India’s summit remains part of an effort to claw back some of that ground. The dinners have been lavish, the dances, keen to show cultural ties, near magical, the rhetoric even more high-sounding.
“India and Africa must rise together,” Modi said, but it is hard to spot any real difference this time around: his predecessor, Manmohan Singh, speaking as the Chinese put up the AU’s new gleaming headquarters next door, termed the resulting Addis Ababa agreement indicative of a “genuine two-way” friendship, a thinly veiled reference to its rival’s approach, accused to be resource-oriented.
India appears as keen on seeking its energy interests in Africa—from which it currently imports almost all of its oil. It is also not lost on many observers that New Delhi has also been particularly keen on securing African backing for its push for a seat at any reformed UN Security Council.
How Indian media reported it. (Photo/IndiaAfricaSummit/FB).
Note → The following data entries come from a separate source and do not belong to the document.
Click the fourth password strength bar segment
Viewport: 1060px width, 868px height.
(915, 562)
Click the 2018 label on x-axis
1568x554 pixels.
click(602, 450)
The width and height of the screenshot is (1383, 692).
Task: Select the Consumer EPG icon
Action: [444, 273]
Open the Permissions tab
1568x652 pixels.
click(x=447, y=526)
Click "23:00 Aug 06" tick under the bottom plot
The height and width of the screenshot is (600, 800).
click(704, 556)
But the figures are more indicative of India’s generally still limited clout. Modi doubled his nation’s development aid to Africa to $10 billion in concessional loans, spread out over the next five years, and an additional $600 million into the more strait-jacketed grants, focusing on the usual areas of scholarships and healthcare.
China in its 2012 summit offered $20 billion in additional aid to top up previous arrangements, a number that will be closely watched in coming weeks.
India has since the first triennial summit pledged $8.6 billion in aid and loans, but the slow speed of the rollout of projects has been criticised—the joint plan of action following that 2008 meeting for example took all of two years to craft.
In addition to a project for a pan-Africa “e-network” that would link 48 African countries with India, Modi also identified terrorism, maritime security and climate change for new partnerships. The latter will have fallen on receptive ears, ahead of a key environment meeting in France.
“No one has done less to contribute to global warming than India and Africa—no one can be more conscious of climate change than Indians and Africans,” Modi said as reported by Bloomberg news agency, as he invited African nations to join a global solar alliance he plans to launch in Paris on November 30 to compel rich nations to provide money and cheap technology to developing countries.
But playing a bigger security role especially in the Indian Ocean rim remains a tougher challenge. Despite the rhetoric and the importance to its vital trade interests, New Delhi simply little clout: it was largely absent in the post-colonial years, and while it has since the turn of the century tried to belatedly stir to life, it has routinely starved military co-operations projects with Africa of funding, with its weak intellectual and institutional ability in this space is often internally questioned.
In matters counter-terrorism, which now increasingly pre-occupy Africa, a benign India might as well be the fly on the wall.
It is thus safe to say that the main reason that the New Delhi summit was so well-attended is because, with China’s economic shift throwing both commodity exporters and agricultural majors into turmoil, Africa needs all the friends it can get.
It also leaves the continent even more keenly aware that it must seek to grow its domestic resources if it is to free itself from outside power “competition” narratives, and also withstand ever unreliable global markets, which despite still-weak linkages leave it nursing a major cold whenever world powers sneeze.